[Extract provided]
○ ○ ○ ○ ○ ○ ○
The state began enforcing requirements that limit the food stamp program to three months for able-bodied, childless adults ages 18 to 49, unless they're in school or participating in volunteer or job-training programs.

The Arkansas Department of Human Services shut off the benefits to about 9,000 people by April 1, the Arkansas Democrat-Gazette (http://bit.ly/2hzNkQu ) reported. A department spokesman said about 15,000 more people lost the benefits or became ineligible for them between April and November.

 
A study from the Center on Budget and Policy Priorities, a Washington D.C.-based think tank, showed 418,000 Arkansas residents participated in the program as of April. About 773,000 fewer individuals used SNAP in April than in March nationwide, "the largest one-month drop since temporary disaster benefits for Hurricane Katrina victims ended in 2005," according to the study.

Qualified participants of SNAP can keep their benefits after the three-month period by committing 20 hours a week to finding employment. While the DHS has said many Arkansas counties still qualify for requirement-related waivers based on their unemployment rate, Gov. Asa Hutchinson declined to offer the waivers.

 
"It's personal accountability," Hutchinson spokesman J.R. Davis said. "If you're receiving these SNAP benefits, you can continue to receive those SNAP benefits, but you have to work if you're between 18 and 49 — that's a conservative philosophy that the governor believes."
○ ○ ○ ○ ○ ○ ○
[Given records]
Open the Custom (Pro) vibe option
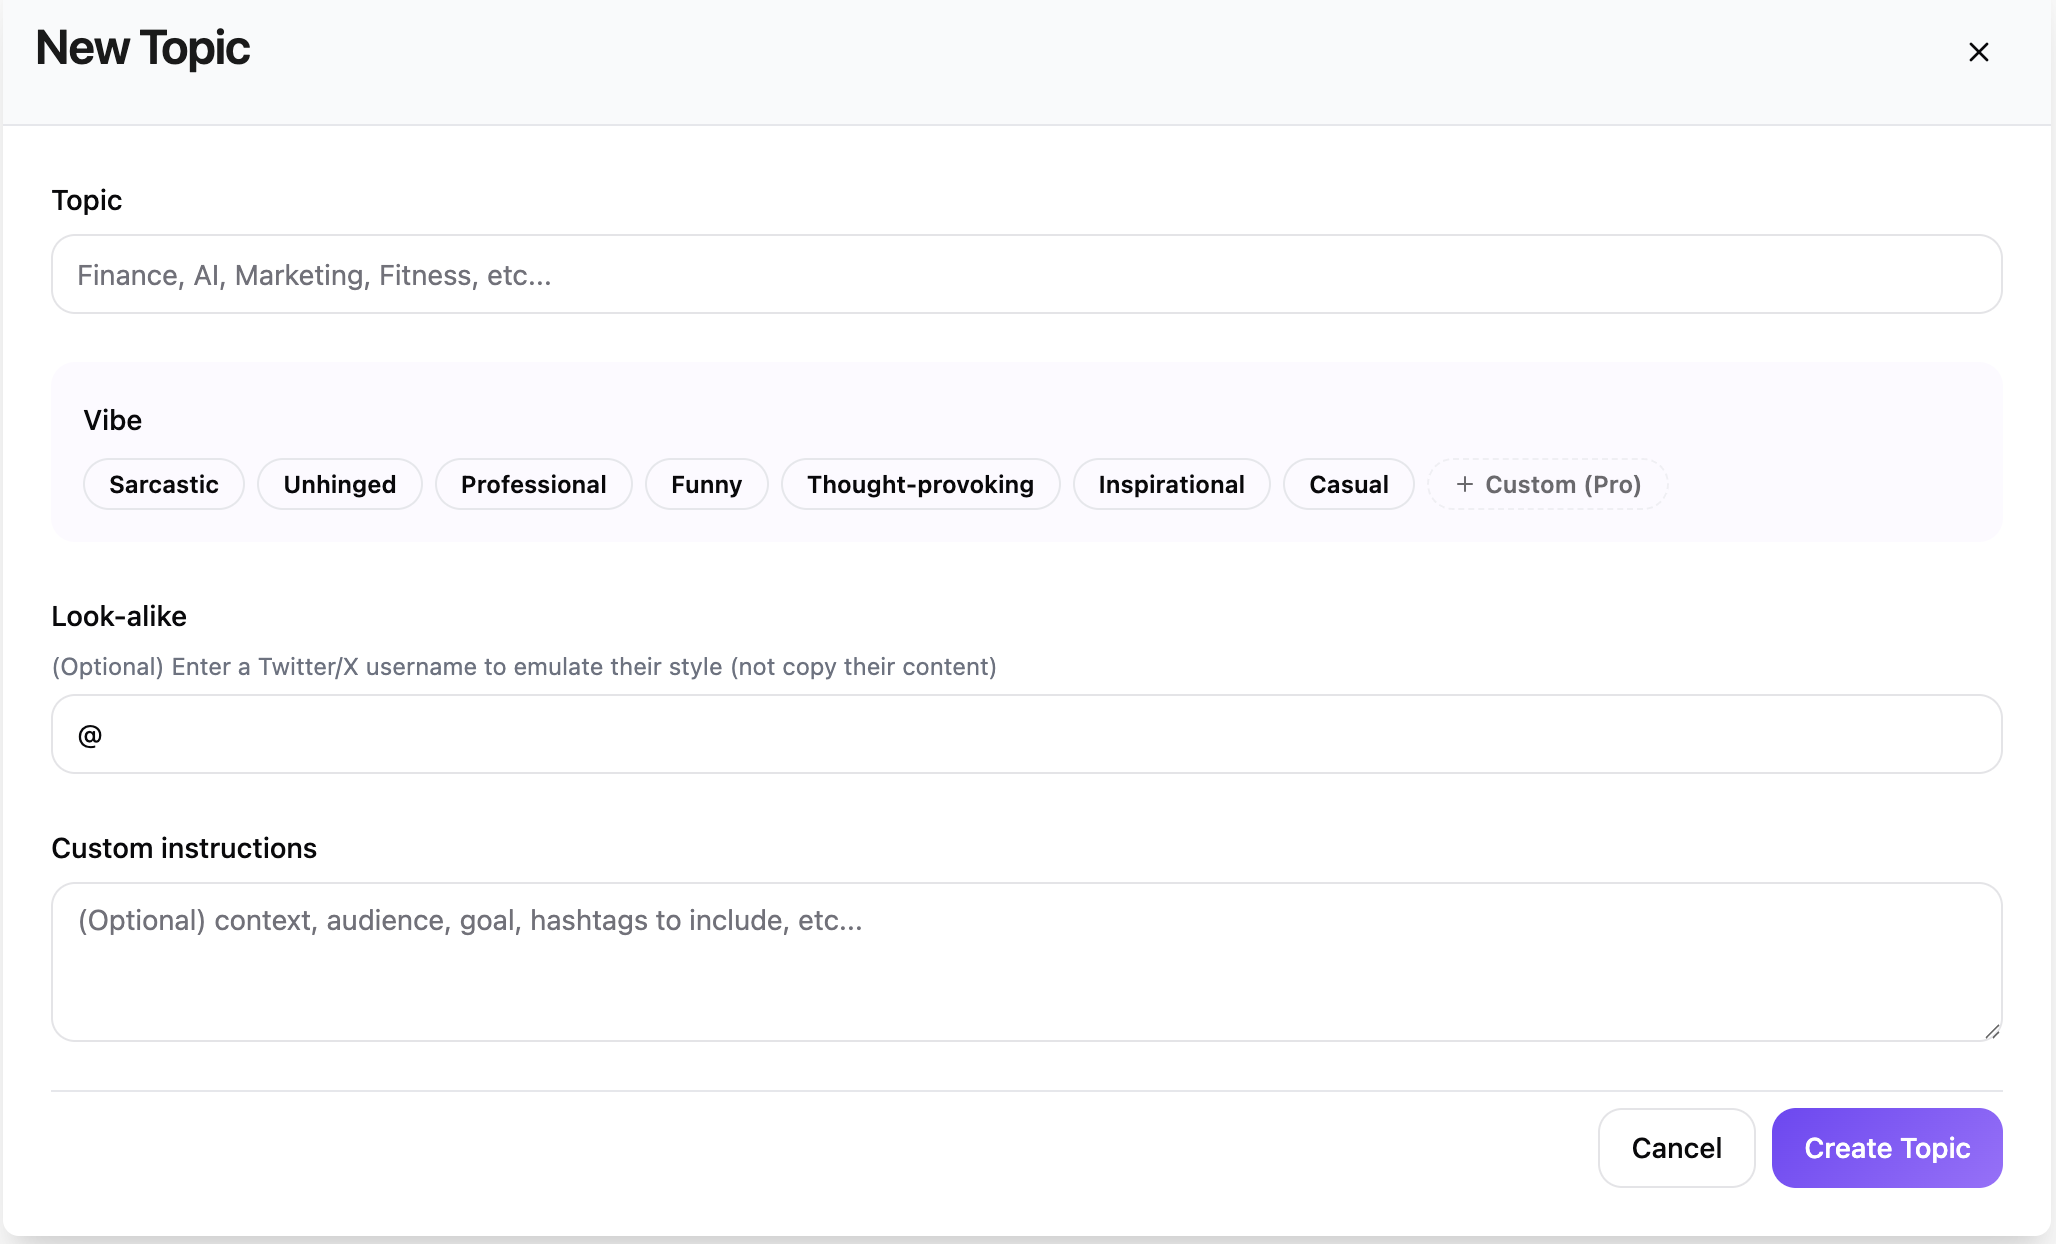(x=1546, y=484)
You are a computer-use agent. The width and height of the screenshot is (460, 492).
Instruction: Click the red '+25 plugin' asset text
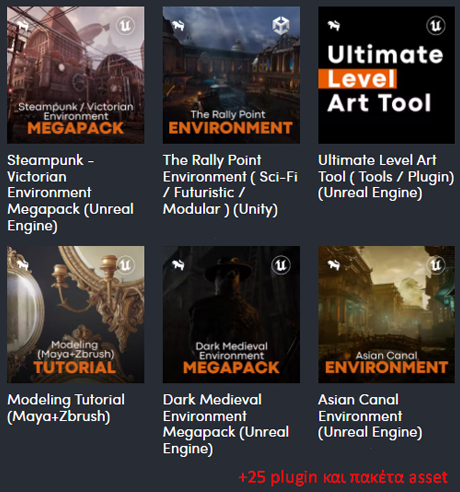(x=343, y=477)
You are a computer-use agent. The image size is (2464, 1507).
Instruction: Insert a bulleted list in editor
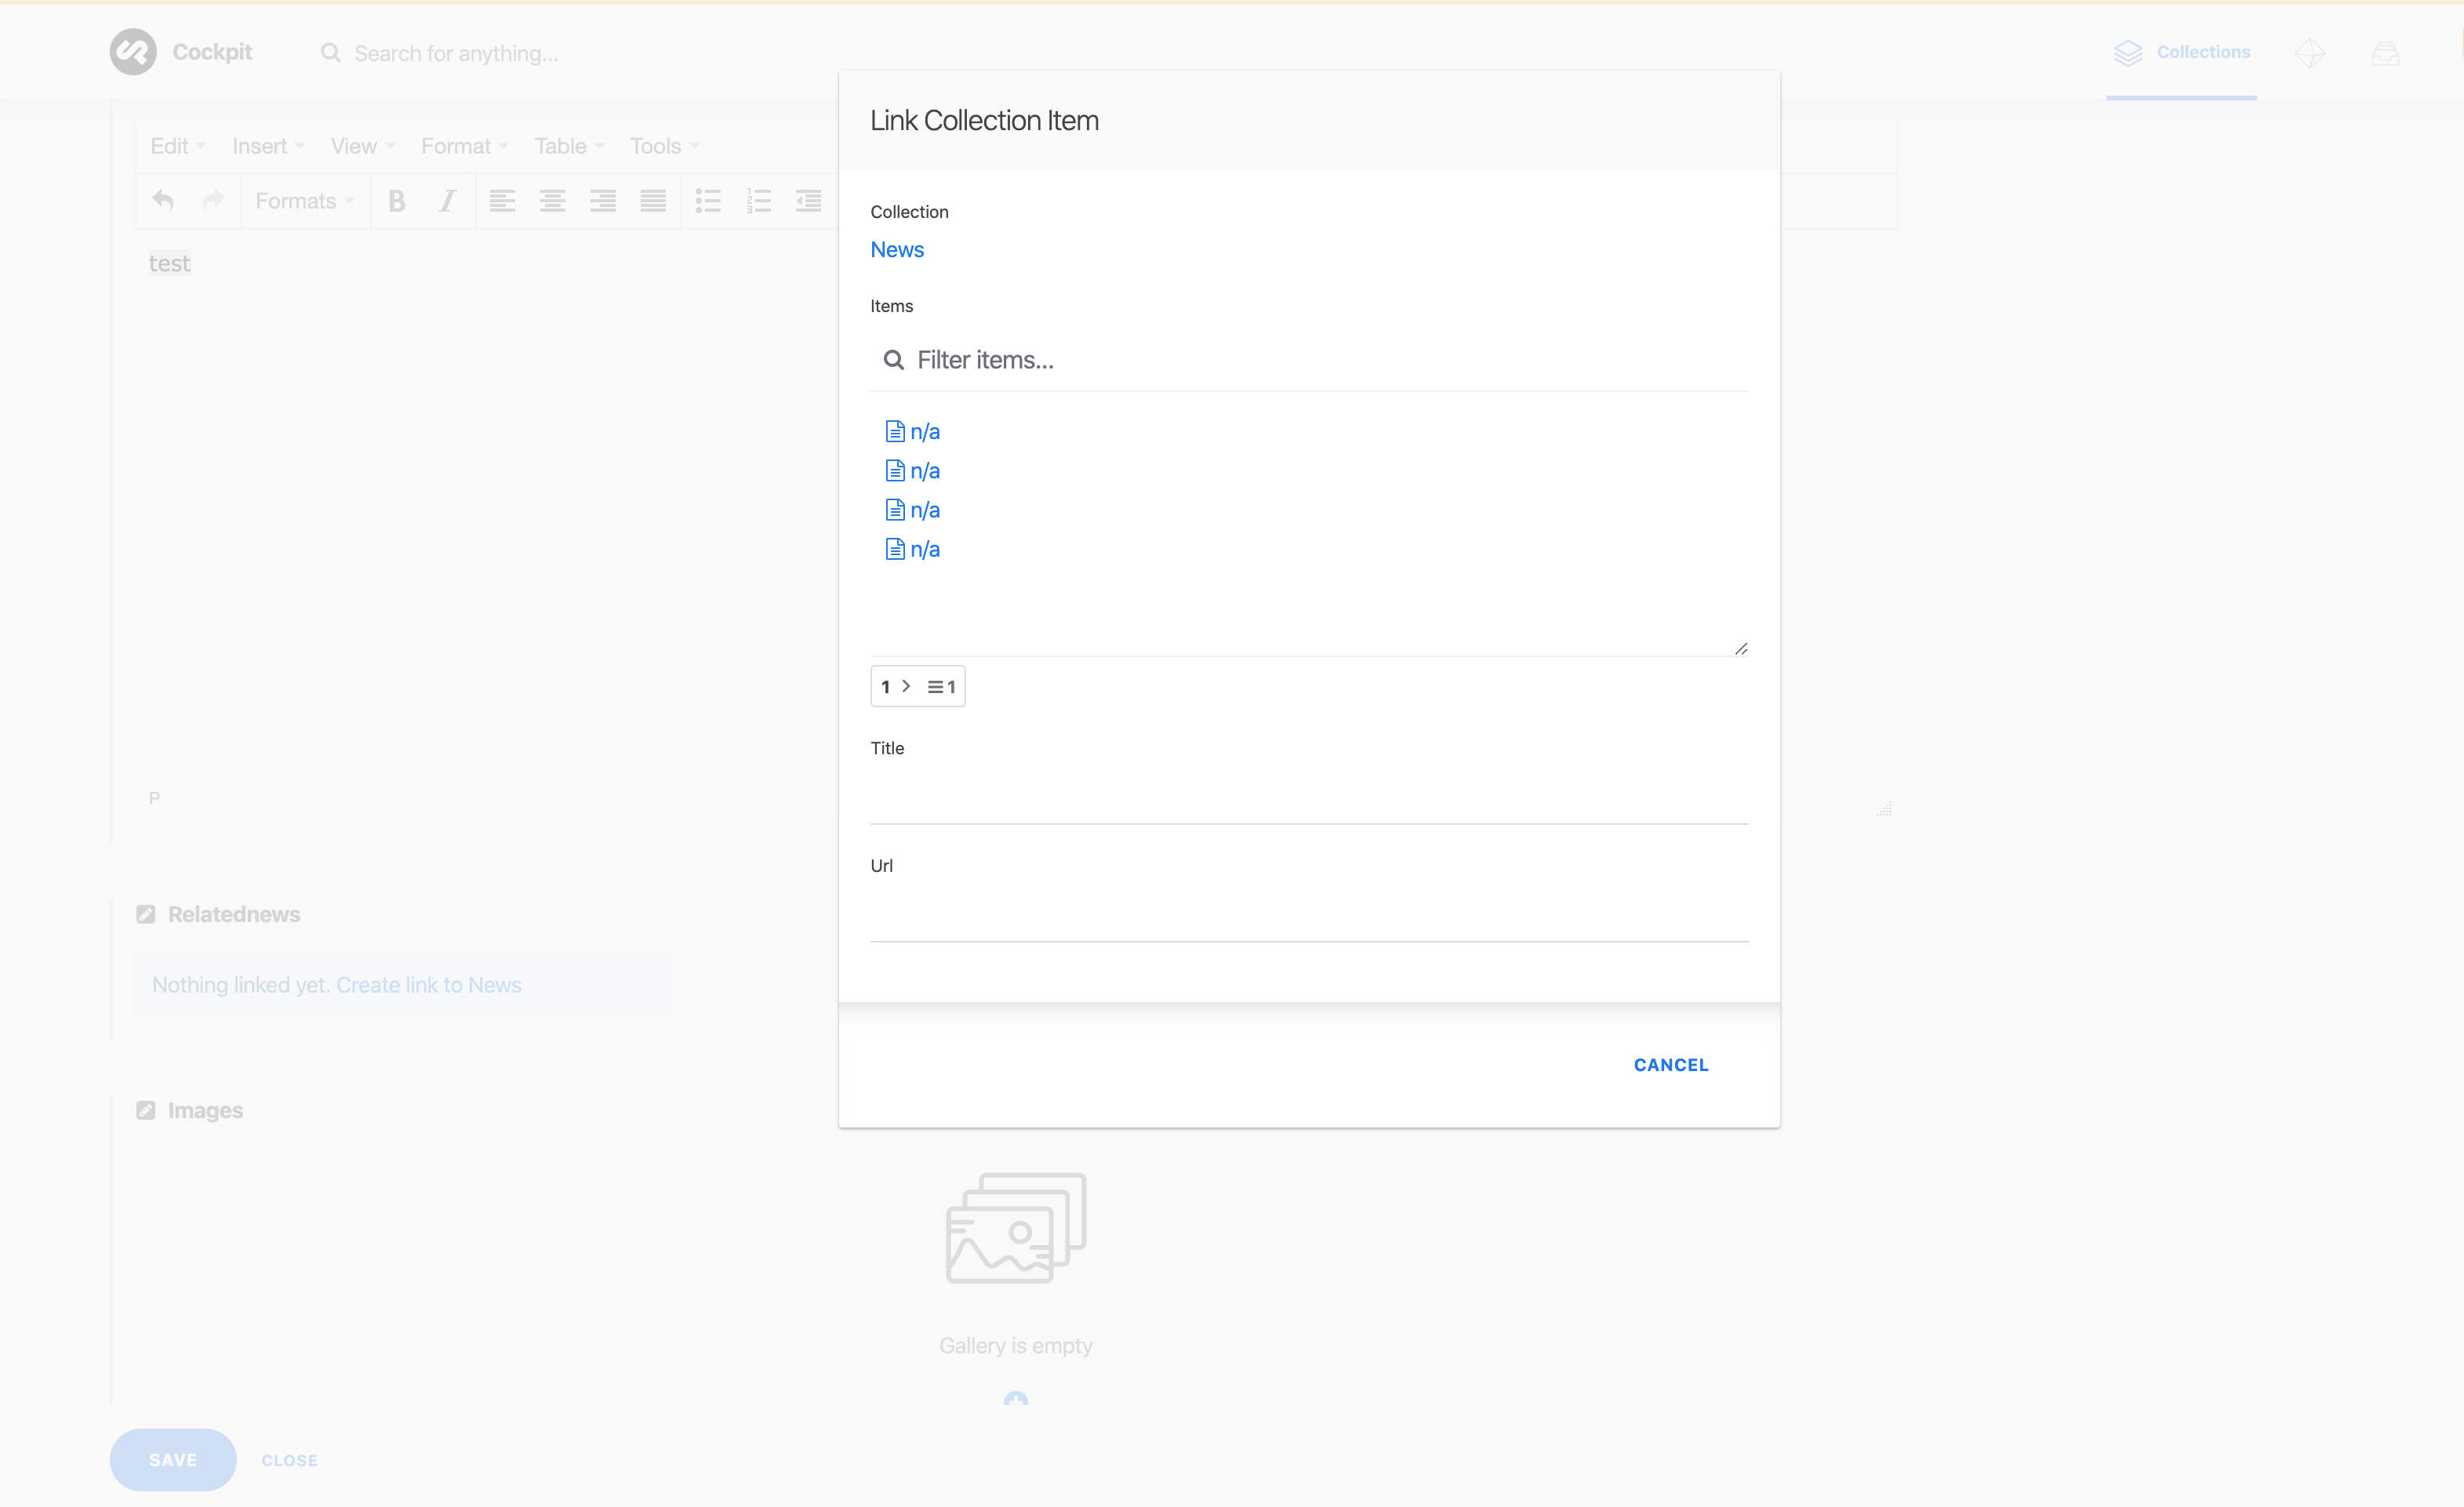tap(708, 201)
○ ○ ○ ○ ○ ○ ○
[What you will do]
• a. Decide whether each statement agrees with the article on Arkansas food stamp limits, answering yes or no and quoting the deciding words: (i) The three-month limit applies to able-bodied, childless adults ages 18 to 49. (ii) Gov. Asa Hutchinson offered the requirement-related waivers to qualifying counties. (iii) The Center on Budget and Policy Priorities study found 418,000 Arkansas residents in the program as of April.
• b. In the article on Arkansas food stamp limits, how many hours a week must qualified SNAP participants commit to finding employment to keep their benefits after the three-month period?

[Response list]
• a.
(i) Yes: "able-bodied, childless adults ages 18 to 49"
(ii) No: "Gov. Asa Hutchinson declined to offer the waivers"
(iii) Yes: "418,000 Arkansas residents participated in the program as of April"

• b. 20 hours a week.